* [Material for the task]

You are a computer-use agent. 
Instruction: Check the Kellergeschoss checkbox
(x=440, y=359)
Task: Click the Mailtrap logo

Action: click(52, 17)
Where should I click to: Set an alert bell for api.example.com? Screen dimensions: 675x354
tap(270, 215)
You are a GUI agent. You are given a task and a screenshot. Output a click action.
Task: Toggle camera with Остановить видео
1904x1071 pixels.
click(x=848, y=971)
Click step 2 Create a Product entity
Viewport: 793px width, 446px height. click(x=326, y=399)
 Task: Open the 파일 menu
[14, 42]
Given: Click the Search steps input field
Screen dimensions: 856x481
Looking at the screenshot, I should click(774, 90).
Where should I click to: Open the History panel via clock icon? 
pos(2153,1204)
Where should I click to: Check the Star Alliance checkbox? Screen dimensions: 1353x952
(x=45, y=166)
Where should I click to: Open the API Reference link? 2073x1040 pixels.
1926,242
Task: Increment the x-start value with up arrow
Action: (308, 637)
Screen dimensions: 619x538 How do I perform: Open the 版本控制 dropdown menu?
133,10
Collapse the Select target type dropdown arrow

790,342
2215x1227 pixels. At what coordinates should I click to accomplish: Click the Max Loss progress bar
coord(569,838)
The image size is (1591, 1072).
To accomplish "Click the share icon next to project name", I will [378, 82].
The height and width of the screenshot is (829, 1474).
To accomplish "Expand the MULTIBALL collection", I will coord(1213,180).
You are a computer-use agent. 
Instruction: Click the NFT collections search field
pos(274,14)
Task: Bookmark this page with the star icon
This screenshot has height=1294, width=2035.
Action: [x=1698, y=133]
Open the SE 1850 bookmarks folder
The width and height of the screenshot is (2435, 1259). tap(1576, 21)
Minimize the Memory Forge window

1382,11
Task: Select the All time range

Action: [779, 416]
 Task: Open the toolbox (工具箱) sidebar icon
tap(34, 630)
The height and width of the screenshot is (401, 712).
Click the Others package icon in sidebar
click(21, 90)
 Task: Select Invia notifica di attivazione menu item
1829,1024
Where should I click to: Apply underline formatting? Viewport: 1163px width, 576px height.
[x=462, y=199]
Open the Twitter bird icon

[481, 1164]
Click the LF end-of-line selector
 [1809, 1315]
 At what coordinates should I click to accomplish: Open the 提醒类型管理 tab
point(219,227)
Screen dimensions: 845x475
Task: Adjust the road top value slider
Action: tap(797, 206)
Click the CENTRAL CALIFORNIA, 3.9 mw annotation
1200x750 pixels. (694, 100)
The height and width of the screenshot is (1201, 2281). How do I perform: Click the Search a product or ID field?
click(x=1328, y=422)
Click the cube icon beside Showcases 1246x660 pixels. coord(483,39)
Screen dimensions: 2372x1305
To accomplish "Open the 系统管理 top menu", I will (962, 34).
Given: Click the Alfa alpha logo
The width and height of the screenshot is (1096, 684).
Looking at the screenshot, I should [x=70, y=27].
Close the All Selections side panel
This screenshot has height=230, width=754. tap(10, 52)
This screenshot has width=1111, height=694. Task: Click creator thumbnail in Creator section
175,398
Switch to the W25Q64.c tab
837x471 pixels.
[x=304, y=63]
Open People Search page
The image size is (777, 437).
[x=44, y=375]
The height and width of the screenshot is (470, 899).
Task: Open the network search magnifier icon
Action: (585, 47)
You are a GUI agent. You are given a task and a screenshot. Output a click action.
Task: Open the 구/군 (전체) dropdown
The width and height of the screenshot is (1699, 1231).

* [Exercise brief] Repeat the entries exactly, leaving nothing out.

* [Expected answer]
You are a computer-use agent. 
Instruction: Check the Kellergeschoss checkbox
(x=440, y=359)
Task: Click the Mailtrap logo

Action: click(52, 17)
Where should I click to: Set an alert bell for api.example.com? Screen dimensions: 675x354
tap(270, 215)
You are a GUI agent. You are given a task and a screenshot. Output a click action.
Task: Toggle camera with Остановить видео
1904x1071 pixels.
click(x=848, y=971)
Click step 2 Create a Product entity
Viewport: 793px width, 446px height. click(x=326, y=399)
 Task: Open the 파일 menu
[14, 42]
Given: Click the Search steps input field
Screen dimensions: 856x481
Looking at the screenshot, I should click(774, 90).
Where should I click to: Open the History panel via clock icon? 
pos(2153,1204)
Where should I click to: Check the Star Alliance checkbox? Screen dimensions: 1353x952
(x=45, y=166)
Where should I click to: Open the API Reference link? 2073x1040 pixels.
1926,242
Task: Increment the x-start value with up arrow
Action: (308, 637)
Screen dimensions: 619x538 How do I perform: Open the 版本控制 dropdown menu?
133,10
Collapse the Select target type dropdown arrow

790,342
2215x1227 pixels. At what coordinates should I click to accomplish: Click the Max Loss progress bar
coord(569,838)
The image size is (1591, 1072).
To accomplish "Click the share icon next to project name", I will [378, 82].
The height and width of the screenshot is (829, 1474).
To accomplish "Expand the MULTIBALL collection", I will coord(1213,180).
You are a computer-use agent. 
Instruction: Click the NFT collections search field
pos(274,14)
Task: Bookmark this page with the star icon
This screenshot has height=1294, width=2035.
Action: [x=1698, y=133]
Open the SE 1850 bookmarks folder
The width and height of the screenshot is (2435, 1259). tap(1576, 21)
Minimize the Memory Forge window

1382,11
Task: Select the All time range

Action: [779, 416]
 Task: Open the toolbox (工具箱) sidebar icon
tap(34, 630)
The height and width of the screenshot is (401, 712).
Click the Others package icon in sidebar
click(21, 90)
 Task: Select Invia notifica di attivazione menu item
1829,1024
Where should I click to: Apply underline formatting? Viewport: 1163px width, 576px height.
[x=462, y=199]
Open the Twitter bird icon

[481, 1164]
Click the LF end-of-line selector
 [1809, 1315]
 At what coordinates should I click to accomplish: Open the 提醒类型管理 tab
point(219,227)
Screen dimensions: 845x475
Task: Adjust the road top value slider
Action: tap(797, 206)
Click the CENTRAL CALIFORNIA, 3.9 mw annotation
1200x750 pixels. (694, 100)
The height and width of the screenshot is (1201, 2281). How do I perform: Click the Search a product or ID field?
click(x=1328, y=422)
Click the cube icon beside Showcases 1246x660 pixels. coord(483,39)
Screen dimensions: 2372x1305
To accomplish "Open the 系统管理 top menu", I will (962, 34).
Given: Click the Alfa alpha logo
The width and height of the screenshot is (1096, 684).
Looking at the screenshot, I should [x=70, y=27].
Close the All Selections side panel
This screenshot has height=230, width=754. tap(10, 52)
This screenshot has width=1111, height=694. Task: Click creator thumbnail in Creator section
175,398
Switch to the W25Q64.c tab
837x471 pixels.
[x=304, y=63]
Open People Search page
The image size is (777, 437).
[x=44, y=375]
The height and width of the screenshot is (470, 899).
Task: Open the network search magnifier icon
Action: (585, 47)
You are a GUI agent. You are given a task and a screenshot. Output a click action.
Task: Open the 구/군 (전체) dropdown
The width and height of the screenshot is (1699, 1231).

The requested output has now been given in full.